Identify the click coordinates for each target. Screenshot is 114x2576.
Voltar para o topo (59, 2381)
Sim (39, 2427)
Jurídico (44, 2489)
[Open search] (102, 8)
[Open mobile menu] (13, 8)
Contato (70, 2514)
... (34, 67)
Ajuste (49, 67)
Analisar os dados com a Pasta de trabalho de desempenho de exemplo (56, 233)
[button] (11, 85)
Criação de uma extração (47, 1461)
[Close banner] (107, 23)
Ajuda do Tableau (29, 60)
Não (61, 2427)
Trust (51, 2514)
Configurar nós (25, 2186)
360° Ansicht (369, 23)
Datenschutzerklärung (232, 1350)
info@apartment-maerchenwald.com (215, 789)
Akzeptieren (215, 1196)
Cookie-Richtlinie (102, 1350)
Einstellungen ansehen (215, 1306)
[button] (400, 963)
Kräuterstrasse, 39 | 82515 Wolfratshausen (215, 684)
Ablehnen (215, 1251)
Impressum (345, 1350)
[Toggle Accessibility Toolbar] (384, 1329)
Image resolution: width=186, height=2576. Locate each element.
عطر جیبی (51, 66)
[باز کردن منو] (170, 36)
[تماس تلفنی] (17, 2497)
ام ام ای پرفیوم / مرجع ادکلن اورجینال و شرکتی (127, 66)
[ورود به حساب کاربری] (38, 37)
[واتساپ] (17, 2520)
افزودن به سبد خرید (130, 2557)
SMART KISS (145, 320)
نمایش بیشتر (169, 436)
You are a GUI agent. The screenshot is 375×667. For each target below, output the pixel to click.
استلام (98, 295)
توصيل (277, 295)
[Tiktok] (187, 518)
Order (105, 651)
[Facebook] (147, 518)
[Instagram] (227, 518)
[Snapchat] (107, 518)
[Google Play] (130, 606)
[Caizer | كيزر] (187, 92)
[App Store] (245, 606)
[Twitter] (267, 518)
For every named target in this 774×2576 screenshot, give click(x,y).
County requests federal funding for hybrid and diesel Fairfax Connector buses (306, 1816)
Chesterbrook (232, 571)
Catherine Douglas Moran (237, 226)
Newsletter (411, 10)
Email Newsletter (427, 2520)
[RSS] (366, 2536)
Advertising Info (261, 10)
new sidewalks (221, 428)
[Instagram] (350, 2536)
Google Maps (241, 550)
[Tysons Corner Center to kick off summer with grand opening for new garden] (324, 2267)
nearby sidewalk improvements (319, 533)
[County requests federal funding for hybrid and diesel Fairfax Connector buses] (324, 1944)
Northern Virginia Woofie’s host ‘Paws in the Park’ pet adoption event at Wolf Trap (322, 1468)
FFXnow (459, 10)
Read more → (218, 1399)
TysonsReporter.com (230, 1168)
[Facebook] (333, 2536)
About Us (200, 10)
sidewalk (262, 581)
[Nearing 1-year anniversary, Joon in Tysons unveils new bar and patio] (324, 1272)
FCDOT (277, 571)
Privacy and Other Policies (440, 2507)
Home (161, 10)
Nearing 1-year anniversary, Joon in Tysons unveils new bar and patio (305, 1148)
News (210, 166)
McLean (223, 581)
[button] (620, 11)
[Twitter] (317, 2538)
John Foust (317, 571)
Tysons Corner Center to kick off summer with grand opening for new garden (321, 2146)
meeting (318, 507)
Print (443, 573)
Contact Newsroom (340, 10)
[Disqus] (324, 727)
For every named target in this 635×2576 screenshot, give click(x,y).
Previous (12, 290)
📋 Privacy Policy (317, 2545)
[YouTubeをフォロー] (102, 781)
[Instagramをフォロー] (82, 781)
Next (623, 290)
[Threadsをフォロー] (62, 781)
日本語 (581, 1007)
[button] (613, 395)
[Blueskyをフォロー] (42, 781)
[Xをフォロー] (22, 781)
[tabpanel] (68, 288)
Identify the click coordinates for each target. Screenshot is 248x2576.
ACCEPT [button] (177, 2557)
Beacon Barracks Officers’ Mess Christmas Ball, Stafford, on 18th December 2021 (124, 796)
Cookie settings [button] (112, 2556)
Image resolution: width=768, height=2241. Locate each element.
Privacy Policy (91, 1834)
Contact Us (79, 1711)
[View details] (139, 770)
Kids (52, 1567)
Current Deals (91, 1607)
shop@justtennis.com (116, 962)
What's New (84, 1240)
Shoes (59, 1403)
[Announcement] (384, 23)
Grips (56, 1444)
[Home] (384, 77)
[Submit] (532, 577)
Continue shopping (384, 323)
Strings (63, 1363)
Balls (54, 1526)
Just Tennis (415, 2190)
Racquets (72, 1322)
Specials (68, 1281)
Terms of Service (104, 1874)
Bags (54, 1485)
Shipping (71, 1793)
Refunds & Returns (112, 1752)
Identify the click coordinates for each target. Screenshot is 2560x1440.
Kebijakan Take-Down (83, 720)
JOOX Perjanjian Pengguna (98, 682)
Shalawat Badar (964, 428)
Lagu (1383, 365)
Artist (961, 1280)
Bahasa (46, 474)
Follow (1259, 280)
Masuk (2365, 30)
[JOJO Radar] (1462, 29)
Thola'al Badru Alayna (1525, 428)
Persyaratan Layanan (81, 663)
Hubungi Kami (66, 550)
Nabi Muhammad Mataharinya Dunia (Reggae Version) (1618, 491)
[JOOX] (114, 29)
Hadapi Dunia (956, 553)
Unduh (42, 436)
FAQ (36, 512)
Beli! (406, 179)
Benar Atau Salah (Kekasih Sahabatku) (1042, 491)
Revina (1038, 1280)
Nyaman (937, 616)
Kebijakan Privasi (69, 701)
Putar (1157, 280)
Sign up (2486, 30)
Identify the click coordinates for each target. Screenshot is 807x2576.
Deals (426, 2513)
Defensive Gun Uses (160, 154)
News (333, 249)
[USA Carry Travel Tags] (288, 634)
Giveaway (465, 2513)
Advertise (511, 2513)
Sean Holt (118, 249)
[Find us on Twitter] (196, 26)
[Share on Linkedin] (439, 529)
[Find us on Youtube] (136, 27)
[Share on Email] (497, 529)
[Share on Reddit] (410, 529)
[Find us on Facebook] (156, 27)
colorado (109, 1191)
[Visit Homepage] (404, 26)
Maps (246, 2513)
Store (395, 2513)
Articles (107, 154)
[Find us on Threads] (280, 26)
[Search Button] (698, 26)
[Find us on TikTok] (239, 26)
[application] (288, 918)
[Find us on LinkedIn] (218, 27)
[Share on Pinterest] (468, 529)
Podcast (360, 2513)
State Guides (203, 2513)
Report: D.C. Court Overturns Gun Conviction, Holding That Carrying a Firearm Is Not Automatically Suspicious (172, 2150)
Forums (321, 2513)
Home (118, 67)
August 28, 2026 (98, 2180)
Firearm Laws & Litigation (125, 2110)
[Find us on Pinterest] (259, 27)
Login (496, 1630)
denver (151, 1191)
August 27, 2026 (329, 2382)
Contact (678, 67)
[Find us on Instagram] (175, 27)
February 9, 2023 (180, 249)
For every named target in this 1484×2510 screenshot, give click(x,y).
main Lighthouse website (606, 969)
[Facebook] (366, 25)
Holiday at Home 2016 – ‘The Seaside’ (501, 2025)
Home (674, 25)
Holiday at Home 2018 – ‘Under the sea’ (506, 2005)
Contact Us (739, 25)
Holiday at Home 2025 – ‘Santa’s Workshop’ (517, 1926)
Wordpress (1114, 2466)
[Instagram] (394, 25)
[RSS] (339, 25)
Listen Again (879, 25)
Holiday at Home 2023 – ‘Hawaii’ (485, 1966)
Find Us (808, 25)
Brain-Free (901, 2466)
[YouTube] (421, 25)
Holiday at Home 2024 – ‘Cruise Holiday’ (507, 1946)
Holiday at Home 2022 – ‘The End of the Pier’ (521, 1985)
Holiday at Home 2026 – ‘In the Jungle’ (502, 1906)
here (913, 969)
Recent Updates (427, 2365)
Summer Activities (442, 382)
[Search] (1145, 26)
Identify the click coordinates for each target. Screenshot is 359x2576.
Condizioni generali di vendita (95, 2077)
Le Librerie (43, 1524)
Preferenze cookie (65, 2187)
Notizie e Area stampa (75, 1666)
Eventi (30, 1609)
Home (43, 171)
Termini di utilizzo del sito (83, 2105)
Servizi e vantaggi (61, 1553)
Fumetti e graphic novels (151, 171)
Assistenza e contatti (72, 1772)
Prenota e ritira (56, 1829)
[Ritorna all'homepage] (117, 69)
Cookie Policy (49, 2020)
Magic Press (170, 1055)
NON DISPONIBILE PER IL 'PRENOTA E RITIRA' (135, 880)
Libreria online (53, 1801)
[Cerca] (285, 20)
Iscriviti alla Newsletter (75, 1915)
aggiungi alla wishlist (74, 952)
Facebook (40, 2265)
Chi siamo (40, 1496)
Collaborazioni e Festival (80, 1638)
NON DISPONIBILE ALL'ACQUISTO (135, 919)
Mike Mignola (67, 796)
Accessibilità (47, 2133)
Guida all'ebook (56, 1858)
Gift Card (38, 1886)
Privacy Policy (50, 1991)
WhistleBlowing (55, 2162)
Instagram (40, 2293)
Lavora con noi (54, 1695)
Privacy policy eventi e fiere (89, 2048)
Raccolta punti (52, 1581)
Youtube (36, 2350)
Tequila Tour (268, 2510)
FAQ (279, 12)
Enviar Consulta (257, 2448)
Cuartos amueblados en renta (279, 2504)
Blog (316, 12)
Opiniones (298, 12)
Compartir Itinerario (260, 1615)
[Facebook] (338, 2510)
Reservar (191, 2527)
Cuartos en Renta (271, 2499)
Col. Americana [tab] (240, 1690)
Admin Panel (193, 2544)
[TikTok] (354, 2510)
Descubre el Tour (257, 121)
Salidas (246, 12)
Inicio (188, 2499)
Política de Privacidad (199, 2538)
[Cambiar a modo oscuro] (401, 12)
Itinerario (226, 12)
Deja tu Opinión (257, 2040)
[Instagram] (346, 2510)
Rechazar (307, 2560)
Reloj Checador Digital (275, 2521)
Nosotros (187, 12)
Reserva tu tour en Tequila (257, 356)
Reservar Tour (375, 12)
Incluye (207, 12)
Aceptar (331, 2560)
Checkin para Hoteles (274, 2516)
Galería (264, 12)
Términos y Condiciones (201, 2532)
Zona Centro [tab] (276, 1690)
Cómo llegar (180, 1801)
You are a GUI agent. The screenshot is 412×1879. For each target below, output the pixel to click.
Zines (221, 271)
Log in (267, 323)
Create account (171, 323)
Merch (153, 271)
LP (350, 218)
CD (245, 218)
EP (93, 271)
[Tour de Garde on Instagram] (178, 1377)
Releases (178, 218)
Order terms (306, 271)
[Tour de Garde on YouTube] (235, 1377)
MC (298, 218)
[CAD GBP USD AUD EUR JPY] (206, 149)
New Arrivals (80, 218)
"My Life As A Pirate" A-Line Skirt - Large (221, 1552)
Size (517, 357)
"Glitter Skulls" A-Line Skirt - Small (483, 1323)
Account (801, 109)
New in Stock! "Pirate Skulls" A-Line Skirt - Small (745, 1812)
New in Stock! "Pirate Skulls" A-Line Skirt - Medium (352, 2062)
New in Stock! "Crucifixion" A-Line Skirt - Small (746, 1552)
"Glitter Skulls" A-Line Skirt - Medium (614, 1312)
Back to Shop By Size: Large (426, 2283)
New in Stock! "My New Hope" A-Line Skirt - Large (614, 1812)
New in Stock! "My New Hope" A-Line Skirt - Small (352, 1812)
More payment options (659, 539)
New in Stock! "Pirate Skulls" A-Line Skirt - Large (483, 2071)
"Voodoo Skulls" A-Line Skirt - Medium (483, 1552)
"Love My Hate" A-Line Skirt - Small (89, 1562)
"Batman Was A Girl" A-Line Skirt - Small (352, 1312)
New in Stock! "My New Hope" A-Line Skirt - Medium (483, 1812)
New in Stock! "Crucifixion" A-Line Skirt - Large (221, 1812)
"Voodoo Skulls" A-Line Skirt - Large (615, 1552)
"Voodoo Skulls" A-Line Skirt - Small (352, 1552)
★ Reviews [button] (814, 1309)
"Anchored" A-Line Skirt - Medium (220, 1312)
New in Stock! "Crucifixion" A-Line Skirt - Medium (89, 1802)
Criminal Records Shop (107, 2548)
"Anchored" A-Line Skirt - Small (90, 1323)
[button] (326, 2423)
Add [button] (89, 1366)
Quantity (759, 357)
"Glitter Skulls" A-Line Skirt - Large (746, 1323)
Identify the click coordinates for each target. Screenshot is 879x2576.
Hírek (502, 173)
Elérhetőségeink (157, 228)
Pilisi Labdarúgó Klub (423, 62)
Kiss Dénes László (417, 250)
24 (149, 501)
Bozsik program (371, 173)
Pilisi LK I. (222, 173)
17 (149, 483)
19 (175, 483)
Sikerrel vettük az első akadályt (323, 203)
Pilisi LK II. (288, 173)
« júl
══════════
Look through the data above and return each line where the string "Connector" occurs.

County requests federal funding for hybrid and diesel Fairfax Connector buses (306, 1816)
[County requests federal funding for hybrid and diesel Fairfax Connector buses] (324, 1944)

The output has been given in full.